Effects of polypropylene fibres and steel fibres on fire resistance of ultra high performance concrete
Date of Issue2016
School of Civil and Environmental Engineering
Concrete has been a great discovery for the advancement of building material technology for the past few decades. In recent times, the creation of High Performance Concrete (HPC) has added more abilities of a concrete into its usage. However, the risk of explosive spalling is still a concern for HPC under the exposure of fire. Explosive spalling not only weaken its ability to carry load, the loss of cover exposes the steel reinforcement within the concrete, allowing it to be further weakened by the fire.
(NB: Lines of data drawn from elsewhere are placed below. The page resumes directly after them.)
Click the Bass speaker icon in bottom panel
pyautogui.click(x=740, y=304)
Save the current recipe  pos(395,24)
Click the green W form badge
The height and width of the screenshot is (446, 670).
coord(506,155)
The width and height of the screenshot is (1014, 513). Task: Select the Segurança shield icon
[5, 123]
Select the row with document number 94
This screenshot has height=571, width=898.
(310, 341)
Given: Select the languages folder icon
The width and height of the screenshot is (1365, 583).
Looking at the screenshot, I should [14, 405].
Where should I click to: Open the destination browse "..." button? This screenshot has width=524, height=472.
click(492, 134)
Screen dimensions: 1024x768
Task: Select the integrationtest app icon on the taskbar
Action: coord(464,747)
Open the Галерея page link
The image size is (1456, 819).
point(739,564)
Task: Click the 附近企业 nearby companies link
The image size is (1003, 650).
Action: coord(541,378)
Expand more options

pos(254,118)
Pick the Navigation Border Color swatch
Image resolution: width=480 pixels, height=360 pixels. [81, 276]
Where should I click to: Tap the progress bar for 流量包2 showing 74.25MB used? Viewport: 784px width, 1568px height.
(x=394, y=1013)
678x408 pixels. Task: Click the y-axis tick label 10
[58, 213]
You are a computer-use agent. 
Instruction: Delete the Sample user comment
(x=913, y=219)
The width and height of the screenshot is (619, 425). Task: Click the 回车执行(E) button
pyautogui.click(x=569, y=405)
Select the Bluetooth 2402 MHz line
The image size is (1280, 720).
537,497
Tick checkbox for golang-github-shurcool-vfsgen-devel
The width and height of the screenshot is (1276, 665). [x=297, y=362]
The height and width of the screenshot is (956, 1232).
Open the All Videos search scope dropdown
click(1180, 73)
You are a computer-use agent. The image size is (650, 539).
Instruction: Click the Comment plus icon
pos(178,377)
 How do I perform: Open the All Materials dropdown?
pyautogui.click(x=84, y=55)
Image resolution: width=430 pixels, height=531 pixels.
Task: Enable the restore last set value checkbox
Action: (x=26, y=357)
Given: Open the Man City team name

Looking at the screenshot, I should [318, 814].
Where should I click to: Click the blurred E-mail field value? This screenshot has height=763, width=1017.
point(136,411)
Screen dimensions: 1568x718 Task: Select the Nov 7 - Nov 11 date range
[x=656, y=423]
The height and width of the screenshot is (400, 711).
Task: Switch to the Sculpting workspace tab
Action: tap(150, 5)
Particularly so when the structure or building is underground, the extent of damage by fire is much greater than when it is not. Research has been done to prevent spalling, but a proven method is still not available currently. This report hopes to provide some insight into the research of explosive spalling prevention. By identifying the factors that influence explosive spalling, the methods to test the factors and the discussion of the results of the tests, this report investigates the causes of spalling in detail. The three main assumptions of spalling are namely, pore pressure induced stress, thermal gradient induced stress and combination of pore pressure and thermal stress. One main factor that has been identified which has decisive influence on spalling is permeability. Four different factors are made to HPC to investigate the fire effect on the mechanical properties of concrete such as compressive strength and uniaxial tensile strength. The four factors are amount of silica fume, aggregate size, steel fibre content and PP fibre content. Using a mix design with maximum strength, the specimens went through elevated temperature for the testing of permeability. The result of permeability is discussed with the results of the spalling test of each specimen.